Towards Intelligent Systems for Battery Management: A Five-Tier Digital Twin Architecture
Tianwen Zhu, Hao Wang, Zhiwei Cao, Simon See, Yonggang Wen
TL;DR
The paper tackles the fragmented nature of traditional BMS by introducing a unified five-tier battery digital twin architecture that coordinates geometric modeling, descriptive analytics, physics-informed prediction, prescriptive optimization, and autonomous control. It leverages the NVIDIA ecosystem (Omniverse, SimReady, PhysicsNeMo) to implement a three-module stack—virtual 3D environment, multi-physics engine, and AI engine—delivering high-fidelity voltage and temperature predictions ($0.92\%$ and $0.18\%$ respectively) and robust SOH forecasts ($\text{MAPE}=1.09\%$ with quantified uncertainty). Key contributions include the first systematic five-tier digital twin for battery management, calibrated multi-physics models with PIML, and uncertainty-aware decision-making that supports proactive, autonomous lifecycle management. The approach demonstrates sub-$1\%$ voltage/temperature errors and SOH MAPE under $3\%$, indicating strong potential for interpretable, predictive, and self-governing BMS across EVs and grid storage. These results establish a practical pathway toward next-generation intelligent energy management systems with lifecycle-aware optimization and autonomous operation.
Abstract
As digital twin technologies are increasingly incorporated into battery management systems to meet the growing need for transparent and lifecycle-aware operation, existing battery digital twins still suffer from fragmented operational processes and lack an architectural perspective to coordinate modeling, inference, and decision-making throughout the battery lifecycle.

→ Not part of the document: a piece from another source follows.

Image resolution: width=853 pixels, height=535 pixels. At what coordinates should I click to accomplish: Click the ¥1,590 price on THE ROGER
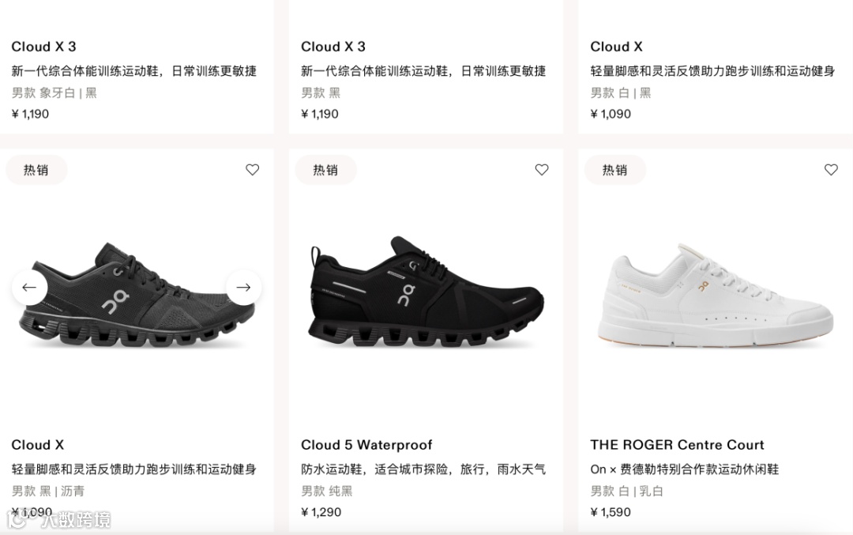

To this end, we develop a unified five-tier battery digital twin framework that integrates key functionalities into a coherent pipeline and facilitates a clearer architectural understanding of digital twins. The five-tier comprises geometric modeling, descriptive analytics, physics-informed prediction, prescriptive optimization, and autonomous control. In quantitative evaluation, the resulting architecture achieves high-fidelity multi-physics calibration with 0.92\% voltage and 0.18\% temperature prediction error, and provides state-of-health estimation with 1.09\% MAPE and calibrated uncertainty. As the first battery digital twin system empowered by the NVIDIA ecosystem with physics-AI technologies, our proposed five-tier framework shifts battery management from reactive protection to an interpretable, predictive, and autonomous paradigm, paving the path to develop next-generation battery management and energy management systems.